■ TAREA 1
Escribe todos los nombres propios de personas y de lugares que aparecen en el relato sobre la cuaresma.
■ TAREA 2
Sigue escribiendo el relato sobre la cuaresma a partir de su última frase.

■ TEXTO
━━━━━━━━━━━━━━━━━━━━━━━━━━━━━━

Ya no siento los años como en aquel tiempo del carnaval que terminaba en la cuaresma, nos ataba con cruces de ceniza y vestidos de luto hasta el viernes santo.
Mi tía Herminia, tras la última noche de su jolgorio, asumía cara de aburrimiento, maquillada ojo a ojo y coloreteada, ese aspecto conocido se trasteaba a líneas de forastera con cara difícil. Sospeché que dormía parada. Madrugaba con manto italiano y perfume de altar a la meditación de los días del sacrificio.

Aquellas caras de cuaresma recuerdan momentos que no están en ninguna parte, época de la violencia y duelos, los días espirituales en Marsella o Popayán, iban con ritmos a otra velocidad de la que la gente habla; las oraciones tras el color cuaresmal, traían el miedo de encontrarse ante el espejo con la cara real, el sueño traía una sensación de muerte cercana y maquillajes que ajaban las noches con miedo al sepulcro.

━━━━━━━━━━━━━━━━━━━━━━━━━━━━━━

■ FRAGMENTOS DEL MATERIAL
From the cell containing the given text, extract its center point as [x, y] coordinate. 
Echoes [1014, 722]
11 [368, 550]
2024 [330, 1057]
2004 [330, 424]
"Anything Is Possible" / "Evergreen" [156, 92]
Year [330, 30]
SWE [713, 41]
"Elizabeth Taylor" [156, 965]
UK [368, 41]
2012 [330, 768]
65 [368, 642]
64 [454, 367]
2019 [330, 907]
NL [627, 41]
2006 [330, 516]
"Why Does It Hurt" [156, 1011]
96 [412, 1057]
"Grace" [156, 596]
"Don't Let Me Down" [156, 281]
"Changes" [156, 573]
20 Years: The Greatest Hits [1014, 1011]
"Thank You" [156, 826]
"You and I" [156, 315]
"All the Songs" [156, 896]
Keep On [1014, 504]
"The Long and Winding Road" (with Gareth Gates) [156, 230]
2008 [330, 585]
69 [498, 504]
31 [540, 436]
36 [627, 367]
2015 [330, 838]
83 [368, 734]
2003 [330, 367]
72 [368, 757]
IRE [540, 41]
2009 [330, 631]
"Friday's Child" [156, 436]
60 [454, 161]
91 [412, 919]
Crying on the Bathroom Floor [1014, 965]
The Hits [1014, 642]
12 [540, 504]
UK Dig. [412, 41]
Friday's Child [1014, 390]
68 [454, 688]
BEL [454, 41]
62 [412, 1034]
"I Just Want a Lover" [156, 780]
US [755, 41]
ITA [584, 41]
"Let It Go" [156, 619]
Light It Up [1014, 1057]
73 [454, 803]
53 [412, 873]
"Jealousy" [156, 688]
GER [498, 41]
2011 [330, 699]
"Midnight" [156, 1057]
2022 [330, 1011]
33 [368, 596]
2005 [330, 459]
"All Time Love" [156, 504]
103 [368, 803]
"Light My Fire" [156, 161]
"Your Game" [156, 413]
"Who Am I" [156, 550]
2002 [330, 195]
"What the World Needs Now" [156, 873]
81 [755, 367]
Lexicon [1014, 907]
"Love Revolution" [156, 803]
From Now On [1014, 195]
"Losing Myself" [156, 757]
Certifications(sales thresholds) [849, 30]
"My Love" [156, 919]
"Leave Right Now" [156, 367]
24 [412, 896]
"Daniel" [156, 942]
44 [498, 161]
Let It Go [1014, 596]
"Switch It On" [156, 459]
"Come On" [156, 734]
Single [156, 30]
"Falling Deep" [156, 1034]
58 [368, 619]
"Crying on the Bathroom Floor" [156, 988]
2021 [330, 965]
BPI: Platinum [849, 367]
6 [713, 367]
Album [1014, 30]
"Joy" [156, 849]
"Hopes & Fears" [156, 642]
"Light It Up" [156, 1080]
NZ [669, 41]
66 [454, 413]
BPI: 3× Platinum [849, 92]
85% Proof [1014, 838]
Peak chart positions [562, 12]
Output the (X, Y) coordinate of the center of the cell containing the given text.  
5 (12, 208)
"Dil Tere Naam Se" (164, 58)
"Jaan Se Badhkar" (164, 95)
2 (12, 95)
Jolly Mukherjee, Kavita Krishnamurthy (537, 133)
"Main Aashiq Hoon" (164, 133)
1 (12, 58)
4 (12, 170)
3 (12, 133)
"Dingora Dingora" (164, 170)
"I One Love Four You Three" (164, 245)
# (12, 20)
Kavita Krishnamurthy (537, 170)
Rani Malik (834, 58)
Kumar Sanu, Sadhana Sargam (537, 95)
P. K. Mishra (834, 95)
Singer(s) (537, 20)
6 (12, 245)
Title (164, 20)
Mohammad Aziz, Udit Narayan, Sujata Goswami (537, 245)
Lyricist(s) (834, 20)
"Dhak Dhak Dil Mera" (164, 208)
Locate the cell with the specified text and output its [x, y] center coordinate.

━━━━━━━━━━━━━━━━━━━━━━━━━━━━━━

■ RESULTADO 1
Herminia, Marsella, Popayán

■ RESULTADO 2
El siglo XX adoptó el reloj que pulsó las horas con campanadas de iglesia, un tiempo medido con oraciones. Tras los años hacia capitalismo y la productividad, tic tac en el despertador, señales de status y esa estadía que mide las tareas y los días con un orden monótono y diverso.
Nuestro peso y crecimiento variaban con el metro de mamá y la romana de la compra de café de papá cuyo uso perduró hasta la mañana cuando los kilos de Aleyda rompieron el costal.
El péndulo iba y venía hacia la penitencia y la meditación. La fiesta sagrada y Jesucristo, rozaban silencios, vigilias, ayuno y abstinencia. La cuaresma era el viaje del diapasón que se reventaba el domingo de resurrección. Desde la cuaresma a la pascua en el pedal de la máquina Singer de mamá, se movían tiempo y moda, ritmo que nos mecía en los fanatismos de la gente con ese murmullo de oraciones que a veces duermen y en otras relajan el pensar que desatan las conexiones ocultas de la vida.
En Semana Santa las mujeres piadosas estrenaban: elegancia, luto y uniforme, o modas discretas con telas finas. En la pascua eran las putas de la Calle del Morro quienes usaban vestidos nuevos. Las hijas de la impiedad siempre encargaban lo que estrenaban para el domingo de la resurrección de Cristo.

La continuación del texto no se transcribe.